*** PROVIDED DATA ***
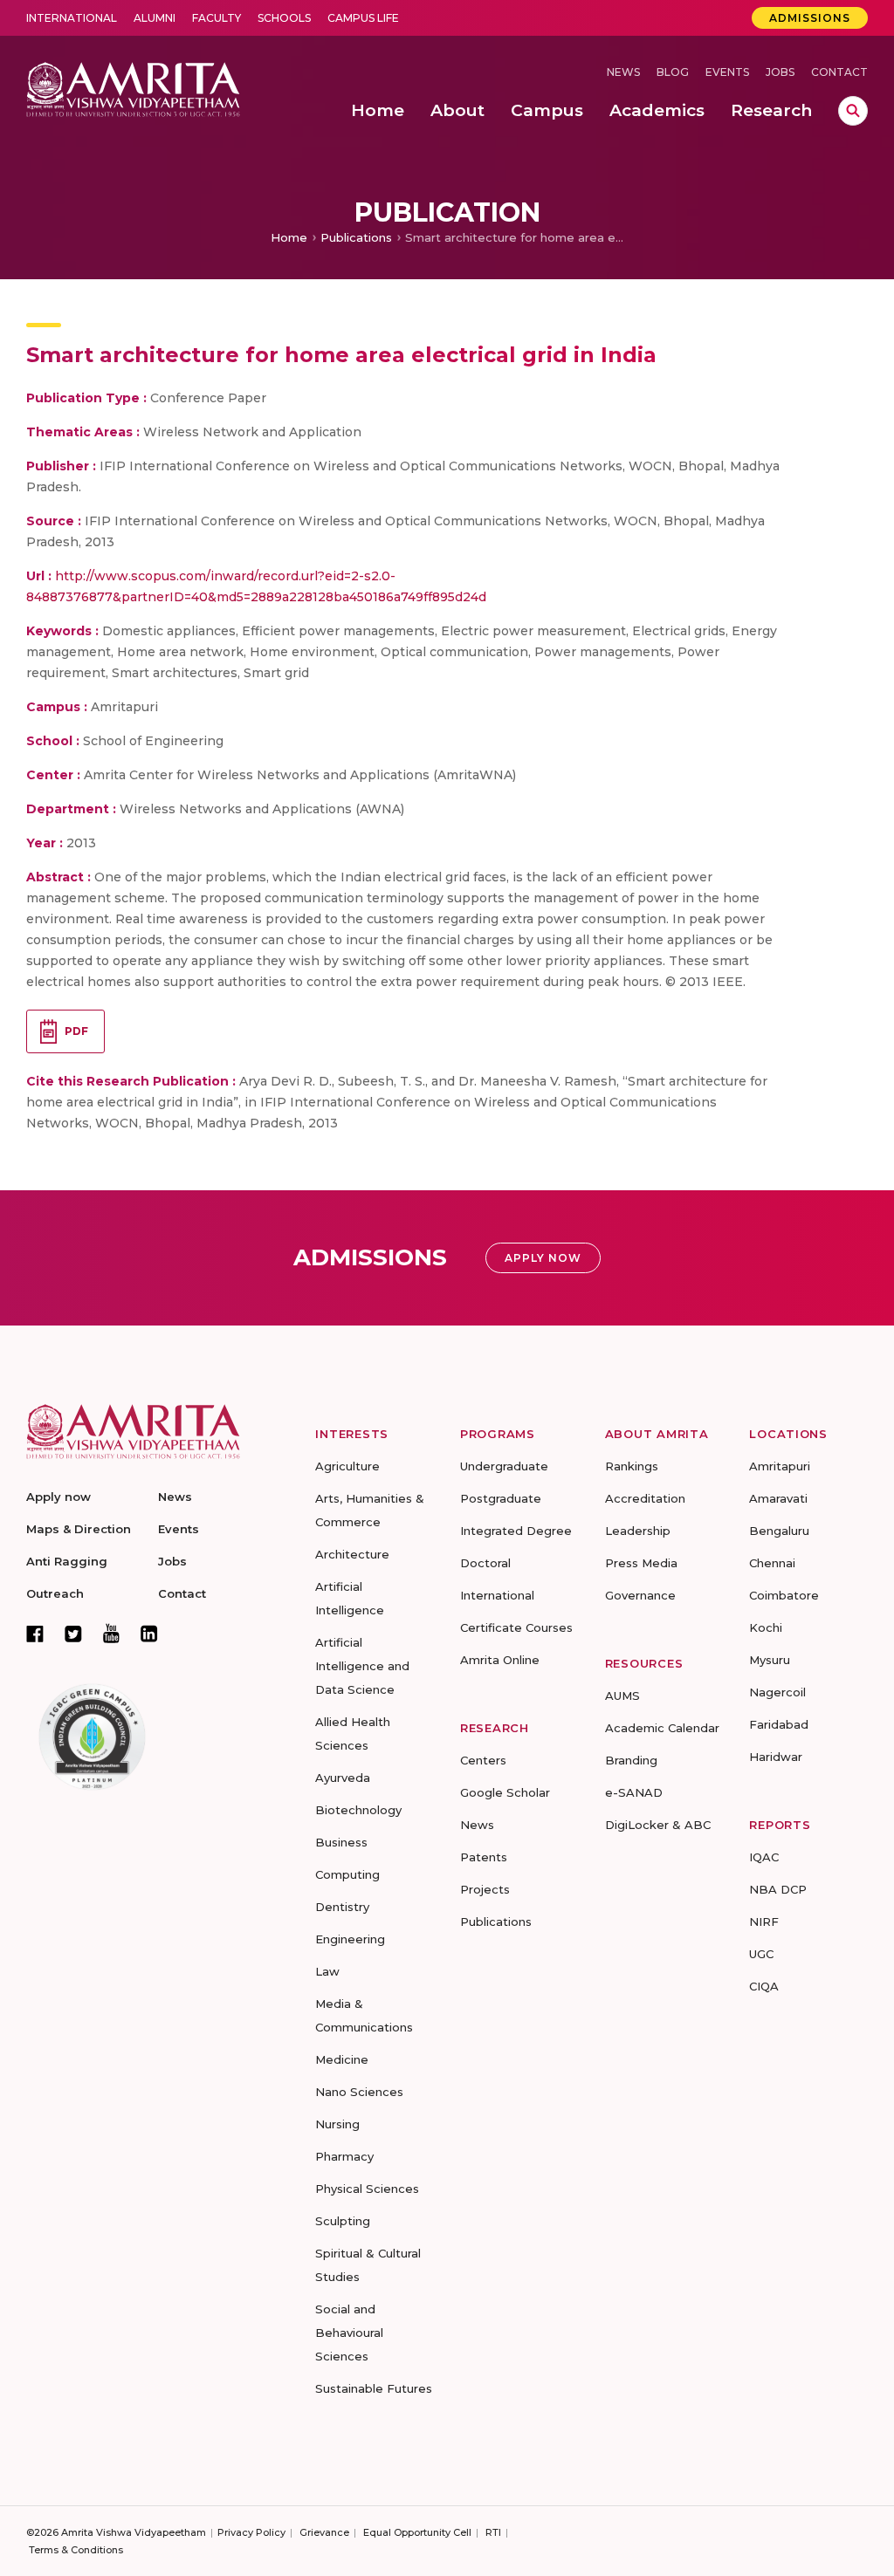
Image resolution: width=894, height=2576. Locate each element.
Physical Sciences (367, 2189)
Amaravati (778, 1498)
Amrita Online (500, 1660)
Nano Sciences (359, 2092)
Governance (640, 1595)
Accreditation (645, 1498)
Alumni (154, 17)
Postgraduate (500, 1498)
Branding (631, 1760)
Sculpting (342, 2221)
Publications (356, 237)
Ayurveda (342, 1778)
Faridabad (778, 1724)
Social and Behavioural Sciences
*** End of PROVIDED DATA ***
▶ **WHAT THE TASK REQUIRES**
Check each line of the entries for "Sciences" and copy those that have it.

▶ **RESULT**
Physical Sciences (367, 2189)
Nano Sciences (359, 2092)
Social and Behavioural Sciences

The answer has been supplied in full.